Burden of disease estimates, which combine mortality and morbidity into a single measure, are used increasingly for priority setting in disease control, prevention and surveillance. However, because there is no clear exclusion criterion for highly prevalent minimal disease in burden of disease studies its application may be restricted. The aim of this study was to apply a newly developed relevance criterion based on preferences of a population panel, and to compare burden of disease estimates of five foodborne pathogens calculated with and without application of this criterion.

Methods

Preferences for twenty health states associated with foodborne disease were obtained from a population panel (n = 107) with the Visual Analogue Scale and the Time Trade-off (TTO) technique.
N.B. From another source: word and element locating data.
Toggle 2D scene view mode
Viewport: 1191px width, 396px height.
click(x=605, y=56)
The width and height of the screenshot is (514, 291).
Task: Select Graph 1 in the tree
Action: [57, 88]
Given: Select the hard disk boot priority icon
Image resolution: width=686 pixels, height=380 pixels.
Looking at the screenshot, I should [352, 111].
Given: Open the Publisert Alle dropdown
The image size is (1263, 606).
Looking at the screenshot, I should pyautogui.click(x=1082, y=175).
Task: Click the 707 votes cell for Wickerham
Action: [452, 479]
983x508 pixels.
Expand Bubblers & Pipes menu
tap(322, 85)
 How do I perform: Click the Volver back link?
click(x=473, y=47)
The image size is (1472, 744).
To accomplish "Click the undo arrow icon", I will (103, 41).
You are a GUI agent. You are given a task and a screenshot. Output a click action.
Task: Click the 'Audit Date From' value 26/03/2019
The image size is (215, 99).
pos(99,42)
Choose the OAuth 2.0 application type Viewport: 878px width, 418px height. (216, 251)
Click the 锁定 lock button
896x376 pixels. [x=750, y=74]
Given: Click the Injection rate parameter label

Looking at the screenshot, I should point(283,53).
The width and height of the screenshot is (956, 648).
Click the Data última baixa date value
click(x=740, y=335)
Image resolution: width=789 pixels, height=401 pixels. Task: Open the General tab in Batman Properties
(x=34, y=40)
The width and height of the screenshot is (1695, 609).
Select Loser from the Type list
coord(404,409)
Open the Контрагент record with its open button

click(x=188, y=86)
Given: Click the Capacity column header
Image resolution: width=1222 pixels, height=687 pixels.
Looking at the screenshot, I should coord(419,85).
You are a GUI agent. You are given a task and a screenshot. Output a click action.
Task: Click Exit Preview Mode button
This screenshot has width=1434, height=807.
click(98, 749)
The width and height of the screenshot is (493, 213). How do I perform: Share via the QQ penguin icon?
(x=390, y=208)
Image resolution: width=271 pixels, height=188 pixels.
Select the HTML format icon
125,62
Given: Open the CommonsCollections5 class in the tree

The TTO preferences were used to derive the relevance criterion: if at least 50% of a panel of judges is willing to trade-off time in order to be restored to full health the health state is regarded as relevant, i.e. TTO median is greater than 0. Subsequently, the burden of disease of each of the five foodborne pathogens was calculated both with and without the relevance criterion.

Results

The panel ranked the health states consistently. Of the twenty health states, three did not meet the preference-based relevance criterion. Application of the relevance criterion reduced the burden of disease estimate of all five foodborne pathogens. The reduction was especially significant for norovirus and rotavirus, decreasing with 94% and 78% respectively.

Conclusion

Individual preferences elicited with the TTO from a population panel can be used to empirically derive a relevance criterion for burden of disease estimates. Application of this preference-based relevance criterion results in considerable changes in ranking of foodborne pathogens.